Although Assad refuses to abandon his brutal methods, promulgate reforms or make the slightest concessions for loosening his grip on power, Medvedev and Lavrov have assured Obama they know how to contrive a situation that will ease him out.
The threesome agreed that Turkish Prime Minister Tayyip Erdogan could if he chose attach himself to their tactics for Assad. But if he took exception to any part of their scenario, they would proceed without him.
President Obama is therefore cutting Erdogan out of his strategy for Syria unless he is wholeheartedly aligned with it – just as he has cast the British and French leaders aside to extricate the West from the Libyan impasse. He has chosen to throw in his lot with Moscow and Berlin, both of whom objected to NATO military intervention in Libya in the first place.
Russia will take over Pakistan's supply route to NATO in Afghanistan
The new troika also has also shaped joint plans for persuading Iran to drop its nuclear weapons programs, details of which have yet to emerge.
The United States and Russia have agreed to expand their military cooperation in Afghanistan.
In the last two years, Russia has given the US-led allies in Afghanistan an alternative supply route to the corridor through Pakistan.
The Northern Distribution Network-NDN is a logistical corridor connecting the Baltic and Black Sea ports with Afghanistan via Russia, Central Asia and the Caucasus. Today the NDN has expanded and accounts for more than half of all US military transit to Afghanistan.
In the coming year, more than three-quarters of US and NATO military supplies will transit this corridor, thus reducing Washington's dependence on Pakistan.
On the Palestinian issues, the threesome agreed not back the Palestinian bid for UN recognition of an independent state. They will lean on Ramallah diplomatically and financially to force Mahmoud Abbas, Chairman of the Palestinian Authority, to go back to direct negotiations with Israel.
They also endorsed President Obama's call on Israel to accept its withdrawal to the 1967 boundaries with territorial adjustments in respect of its security requirements.
The list of accords reached between Washington, Moscow and Berlin includes many more items, DEBKA-Net-Weekly's sources report. Some relate to trilateral economic and financial cooperation and include opening to Russia the doors of international financial institutions, such as the World Trade Organization.

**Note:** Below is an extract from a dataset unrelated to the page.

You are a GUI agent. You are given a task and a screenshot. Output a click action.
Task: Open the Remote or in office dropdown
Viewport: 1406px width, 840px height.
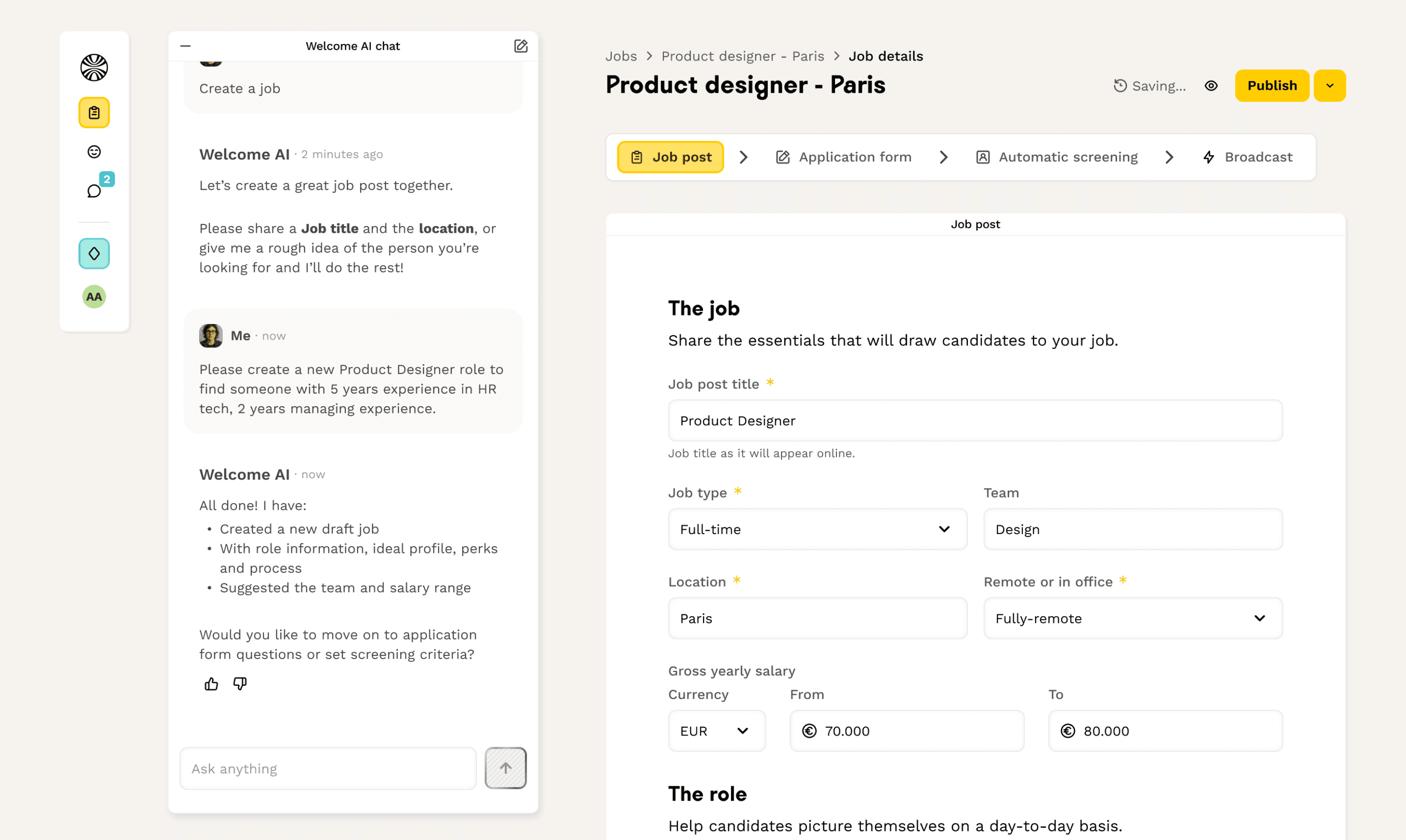[1132, 618]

The German chancellor gives ballast to the US-Russian duo
A cursory glance suggests that Obama gave more than he got from his deals with Russia and Germany. This may be an optical illusion which is dispelled as more information comes out.
Two years ago, President Obama announced a reset in US-Russia relations. The rhetoric sounded good but was never matched by practicalities. The smiles and warm handshakes which marked Obama-Medvedev conversations were often marred by obstacles and difficulties – some of them heaped in their path by Russian Prime Minister Vladimir Putin.
It was never quite clear to Obama administration strategists whether Medvedev genuinely aspired to friendly ties and cooperation with Washington while Putin waited in the wings with a stick to knock them over, or they were playing the good cop-bad cop gambit to keep Washington at sea.
The new reset is different in that Chancellor Merkel figures in the equation.
She and Putin are great friends. She is believed to be one of the few foreigners with influence over the Russian prime minister. He always pays her the courtesy of talking to her in fluent German.
Putin is known to be a fervent advocate of the proposition that Russia and Germany are natural allies destined by history for the role of Europe's superpowers. This proposition was espoused by Merkel's predecessors from different parts of the political spectrum like Gerhard Schroeder and Helmut Kohl.
Admitting the United States to their alliance for the first time contributes to the fulfillment of the Putin vision. The Obama administration is therefore a lot more optimistic now than it was in the past about the chances of its new start with Moscow enduring.